Jordan Bardella, le leader du Rassemblement national, est en faveur de l’expulsion des individus étrangers suivis pour des motifs de radicalisation, afin d’alléger la charge de travail des services de renseignement. Toutefois, il semble avoir du mal à naviguer correctement parmi les statistiques.
Le mercredi 25 octobre 2023, Jordan Bardella, président du Rassemblement national, était l’invité de l’émission 8h30 de 42mag.fr. Durant cet entretien, il a suggéré l’expulsion des étrangers en France qui sont suivis pour radicalisation. Cette proposition intervient deux semaines après l’attentat terroriste qui a coûté la vie à Dominique Bernard, professeur de lettres, à Arras. La motivation de cette idée ? Réduire la charge des services de renseignements français et économiser des ressources.

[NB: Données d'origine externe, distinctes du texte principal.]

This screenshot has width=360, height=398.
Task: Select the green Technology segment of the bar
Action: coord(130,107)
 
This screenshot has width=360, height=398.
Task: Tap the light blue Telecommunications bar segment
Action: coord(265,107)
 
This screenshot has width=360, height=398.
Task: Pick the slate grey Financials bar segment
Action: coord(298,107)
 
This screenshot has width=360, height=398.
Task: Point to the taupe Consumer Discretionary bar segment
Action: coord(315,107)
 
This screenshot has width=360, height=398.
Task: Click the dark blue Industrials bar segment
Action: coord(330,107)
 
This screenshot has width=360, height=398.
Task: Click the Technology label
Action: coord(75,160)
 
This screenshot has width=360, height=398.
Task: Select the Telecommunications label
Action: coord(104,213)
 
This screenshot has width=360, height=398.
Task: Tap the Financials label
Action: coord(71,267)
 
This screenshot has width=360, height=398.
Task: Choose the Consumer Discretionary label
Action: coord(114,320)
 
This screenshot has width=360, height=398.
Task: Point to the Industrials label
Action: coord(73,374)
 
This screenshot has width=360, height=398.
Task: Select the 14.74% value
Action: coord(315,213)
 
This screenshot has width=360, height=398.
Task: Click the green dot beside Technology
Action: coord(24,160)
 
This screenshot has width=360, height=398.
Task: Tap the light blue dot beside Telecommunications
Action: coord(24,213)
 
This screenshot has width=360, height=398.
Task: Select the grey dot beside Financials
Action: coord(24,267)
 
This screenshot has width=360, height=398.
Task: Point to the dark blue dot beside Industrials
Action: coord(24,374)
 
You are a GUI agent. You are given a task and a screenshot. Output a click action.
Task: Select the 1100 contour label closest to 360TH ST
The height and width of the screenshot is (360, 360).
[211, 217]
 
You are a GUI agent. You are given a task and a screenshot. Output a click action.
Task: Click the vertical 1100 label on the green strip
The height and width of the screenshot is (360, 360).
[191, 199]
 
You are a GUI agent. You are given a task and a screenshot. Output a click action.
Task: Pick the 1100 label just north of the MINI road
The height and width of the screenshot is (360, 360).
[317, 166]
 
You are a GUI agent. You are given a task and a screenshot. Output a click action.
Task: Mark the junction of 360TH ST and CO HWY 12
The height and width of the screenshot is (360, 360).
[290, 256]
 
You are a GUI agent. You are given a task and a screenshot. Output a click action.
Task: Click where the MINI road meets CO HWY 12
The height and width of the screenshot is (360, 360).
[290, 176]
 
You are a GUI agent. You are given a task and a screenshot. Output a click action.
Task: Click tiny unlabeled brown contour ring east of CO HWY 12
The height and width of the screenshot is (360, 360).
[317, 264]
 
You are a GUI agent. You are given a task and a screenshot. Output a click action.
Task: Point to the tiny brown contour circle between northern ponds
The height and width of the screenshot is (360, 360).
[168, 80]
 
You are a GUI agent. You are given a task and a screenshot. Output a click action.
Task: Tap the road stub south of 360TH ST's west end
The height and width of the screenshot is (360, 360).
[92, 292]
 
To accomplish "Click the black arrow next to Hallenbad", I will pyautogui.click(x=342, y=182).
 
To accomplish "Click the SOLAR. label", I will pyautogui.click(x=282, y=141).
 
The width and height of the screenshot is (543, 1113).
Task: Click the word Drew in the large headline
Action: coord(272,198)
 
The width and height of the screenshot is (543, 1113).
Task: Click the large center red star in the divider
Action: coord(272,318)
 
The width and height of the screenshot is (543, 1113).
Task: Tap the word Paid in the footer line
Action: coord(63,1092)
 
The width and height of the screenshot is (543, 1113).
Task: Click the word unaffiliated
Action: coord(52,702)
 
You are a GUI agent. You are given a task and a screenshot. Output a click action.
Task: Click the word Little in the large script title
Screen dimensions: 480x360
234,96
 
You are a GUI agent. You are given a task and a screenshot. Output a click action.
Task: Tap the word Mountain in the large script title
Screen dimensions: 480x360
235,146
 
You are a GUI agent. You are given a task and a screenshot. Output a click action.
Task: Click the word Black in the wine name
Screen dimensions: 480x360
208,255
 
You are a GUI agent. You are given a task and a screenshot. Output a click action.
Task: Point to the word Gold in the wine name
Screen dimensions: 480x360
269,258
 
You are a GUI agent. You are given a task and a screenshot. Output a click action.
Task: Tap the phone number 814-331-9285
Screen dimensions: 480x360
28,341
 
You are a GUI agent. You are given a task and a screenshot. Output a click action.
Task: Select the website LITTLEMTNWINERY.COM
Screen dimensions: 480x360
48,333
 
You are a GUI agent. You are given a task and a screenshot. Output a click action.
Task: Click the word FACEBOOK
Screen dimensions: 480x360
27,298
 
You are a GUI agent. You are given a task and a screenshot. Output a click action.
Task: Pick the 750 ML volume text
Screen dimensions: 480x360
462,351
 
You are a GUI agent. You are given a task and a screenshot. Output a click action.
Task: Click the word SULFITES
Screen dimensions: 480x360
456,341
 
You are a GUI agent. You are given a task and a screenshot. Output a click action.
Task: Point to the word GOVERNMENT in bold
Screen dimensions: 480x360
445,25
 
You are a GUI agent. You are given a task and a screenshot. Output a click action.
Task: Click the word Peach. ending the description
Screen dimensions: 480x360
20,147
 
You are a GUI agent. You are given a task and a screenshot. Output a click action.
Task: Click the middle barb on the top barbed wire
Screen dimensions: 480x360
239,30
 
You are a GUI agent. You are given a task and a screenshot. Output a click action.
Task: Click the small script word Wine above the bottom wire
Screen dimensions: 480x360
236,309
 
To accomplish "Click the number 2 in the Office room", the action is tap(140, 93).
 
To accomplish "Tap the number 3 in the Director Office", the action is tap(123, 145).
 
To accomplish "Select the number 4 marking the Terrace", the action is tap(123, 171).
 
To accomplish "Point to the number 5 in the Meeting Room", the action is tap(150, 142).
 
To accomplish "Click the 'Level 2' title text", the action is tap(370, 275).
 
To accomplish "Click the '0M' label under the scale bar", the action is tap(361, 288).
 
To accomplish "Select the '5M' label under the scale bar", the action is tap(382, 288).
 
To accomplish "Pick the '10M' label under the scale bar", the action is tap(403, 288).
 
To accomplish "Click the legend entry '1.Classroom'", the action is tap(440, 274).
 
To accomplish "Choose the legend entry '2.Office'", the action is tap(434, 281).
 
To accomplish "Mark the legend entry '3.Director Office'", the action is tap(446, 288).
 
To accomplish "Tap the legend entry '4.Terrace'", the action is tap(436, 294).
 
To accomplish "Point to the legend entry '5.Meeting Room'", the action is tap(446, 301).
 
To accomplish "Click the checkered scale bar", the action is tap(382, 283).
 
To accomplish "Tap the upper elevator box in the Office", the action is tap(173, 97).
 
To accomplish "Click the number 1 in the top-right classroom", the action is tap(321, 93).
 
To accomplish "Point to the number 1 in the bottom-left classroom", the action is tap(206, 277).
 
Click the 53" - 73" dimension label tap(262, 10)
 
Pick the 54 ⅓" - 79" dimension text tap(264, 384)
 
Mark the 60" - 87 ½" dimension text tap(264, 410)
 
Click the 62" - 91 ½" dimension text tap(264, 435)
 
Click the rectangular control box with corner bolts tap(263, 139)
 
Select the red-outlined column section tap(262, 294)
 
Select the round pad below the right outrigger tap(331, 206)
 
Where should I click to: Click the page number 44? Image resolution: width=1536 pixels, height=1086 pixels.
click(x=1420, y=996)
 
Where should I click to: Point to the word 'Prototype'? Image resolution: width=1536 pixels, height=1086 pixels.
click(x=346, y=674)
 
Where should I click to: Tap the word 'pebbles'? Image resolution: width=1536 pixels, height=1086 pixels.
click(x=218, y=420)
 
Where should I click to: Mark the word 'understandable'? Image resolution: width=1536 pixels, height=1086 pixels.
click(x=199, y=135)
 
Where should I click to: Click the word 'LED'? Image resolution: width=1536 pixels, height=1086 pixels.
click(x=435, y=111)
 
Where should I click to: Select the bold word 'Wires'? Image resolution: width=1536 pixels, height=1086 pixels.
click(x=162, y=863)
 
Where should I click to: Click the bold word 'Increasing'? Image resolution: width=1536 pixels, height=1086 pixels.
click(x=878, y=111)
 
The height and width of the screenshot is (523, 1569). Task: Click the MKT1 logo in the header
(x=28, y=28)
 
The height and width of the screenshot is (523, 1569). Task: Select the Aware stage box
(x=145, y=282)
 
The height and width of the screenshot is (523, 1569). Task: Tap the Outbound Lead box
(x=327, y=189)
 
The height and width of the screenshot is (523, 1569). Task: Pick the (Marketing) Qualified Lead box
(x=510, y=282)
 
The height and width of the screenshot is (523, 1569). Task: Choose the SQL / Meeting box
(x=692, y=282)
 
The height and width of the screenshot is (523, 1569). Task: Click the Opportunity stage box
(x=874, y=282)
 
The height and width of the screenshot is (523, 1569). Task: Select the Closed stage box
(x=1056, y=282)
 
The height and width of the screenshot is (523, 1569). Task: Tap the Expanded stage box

Selon Jordan Bardella, cette mesure préventive est nécessaire car « Il y a des gens qui sont suivis pour leur proximité avec le fondamentalisme islamiste dans notre pays, qui sont étrangers sur le territoire de la République française, il faut les expulser de manière préventive, ce qui va permettre aux services de renseignements français d’avoir beaucoup moins de personnes à surveiller ».
Bardella a fourni quelques statistiques pour soutenir son point de vue. Il avance qu’il y a environ 4 200 individus étrangers radicalisés en France, et que la moitié des personnes inscrites au FSPRT – le Fichier des signalements pour la prévention de la radicalisation à caractère terroriste – sont des étrangers. Est-ce vraiment le cas ?
Près de 4 263 étrangers fichés pour radicalisation
Le premier chiffre mentionné par Jordan Bardella s’avère être correct. En effet, il existe environ 4 200 étrangers classés comme radicalisés et suivis en France. Plus précisément, ils sont 4 263.
Ce chiffre a été divulgué par le ministère de l’Intérieur quelques jours après l’attentat d’Arras, dont le suspect principal est de nationalité tchétchène. Il représente le nombre d’étrangers inscrits au FSPRT, une base de données créée en 2015 pour consolider le suivi des individus radicalisés suite aux attentats de Charlie Hebdo et de l’Hyper Cacher.
Un étranger sur cinq est fiché pour radicalisation
Cependant, le second chiffre avancé par le président du RN est erroné. Non, la moitié des personnes inscrites au FSPRT ne sont pas étrangères.
En fait, le FSPRT compte 20 120 noms, enregistrés progressivement depuis la création de la base de données. Sur ce total, 4 263 sont étrangers, soit un cinquième, mais pas la moitié. Puisque les proportions réelles montrent que sur cinq individus suivis pour radicalisation à caractère terroriste, un est étranger.
La majorité des étrangers fichés sont en situation régulière
Le ministère de l’Intérieur a fourni des informations supplémentaires concernant les profils et la situation des personne fichées. Deux tiers des étrangers en question (2 852) sont en situation régulière et ont donc le droit de résider en France. Ce qui fait 1 411 en situation irrégulière.
Sur ces 1 411, 922 ont déjà été expulsés au cours des huit dernières années depuis la mise en place du fichage FSPRT, selon le gouvernement. 489 sont toujours en France, dont 214 en détention provisoire ou privés de leur liberté et 82 en résidence surveillée.
En résumé, 193 étrangers en situation irrégulière et fichés pour radicalisation ne font pas encore l’objet d’une mesure spécifique. En conséquence, Gérald Darmanin, le ministre de l’Intérieur, a initié un réexamen de leur statut afin de hâter leur expulsion. Selon l’entourage du ministre, 85 de ces individus « ne sont sans doute plus sur le territoire ».